(Document segment)

↓

Recently, we visited the U.S. to conduct research on the technology and consumer sectors, and I’d like to gradually share some of the insights we gained, starting with the U.S. restaurant industry.
The U.S. restaurant sector has produced a number of top-performing stocks over the years. In the past, there were Starbucks and McDonald’s, while more recently, companies like Chipotle and CAVA have emerged. Notably, since recovering from its food safety crisis in 2018, Chipotle’s stock has seen a maximum increase of nearly 14 times, with an annualized return of 45%. CAVA, on the other hand, has surged by 230% this year, even outperforming Nvidia in terms of growth.
In comparison, top-performing restaurant stocks in the U.S. tend to exhibit long-term growth, while in China, restaurant stocks are more likely to be short-lived successes.
China's restaurant industry operates in a "hell mode," whereas the U.S. restaurant sector is comparatively much easier. The core reason for this stark difference likely lies in two factors:
China's long culinary history, cultural diversity, regional specialties, and people's deep focus on food make it challenging for restaurants to cultivate consumer habits that lead to long-term repeat purchases.

↑

(Source excerpt)
↓

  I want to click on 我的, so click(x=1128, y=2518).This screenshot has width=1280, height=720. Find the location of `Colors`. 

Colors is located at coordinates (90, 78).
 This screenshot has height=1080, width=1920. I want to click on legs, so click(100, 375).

↑

(Task brief) In the passage on U.S. and Chinese restaurant stocks, reproduce the text from "In comparison, top-performing" to "long-term repeat purchases.", changing "hell mode" to "hard mode".

(Response below)
In comparison, top-performing restaurant stocks in the U.S. tend to exhibit long-term growth, while in China, restaurant stocks are more likely to be short-lived successes.
China's restaurant industry operates in a "hard mode," whereas the U.S. restaurant sector is comparatively much easier. The core reason for this stark difference likely lies in two factors:
China's long culinary history, cultural diversity, regional specialties, and people's deep focus on food make it challenging for restaurants to cultivate consumer habits that lead to long-term repeat purchases.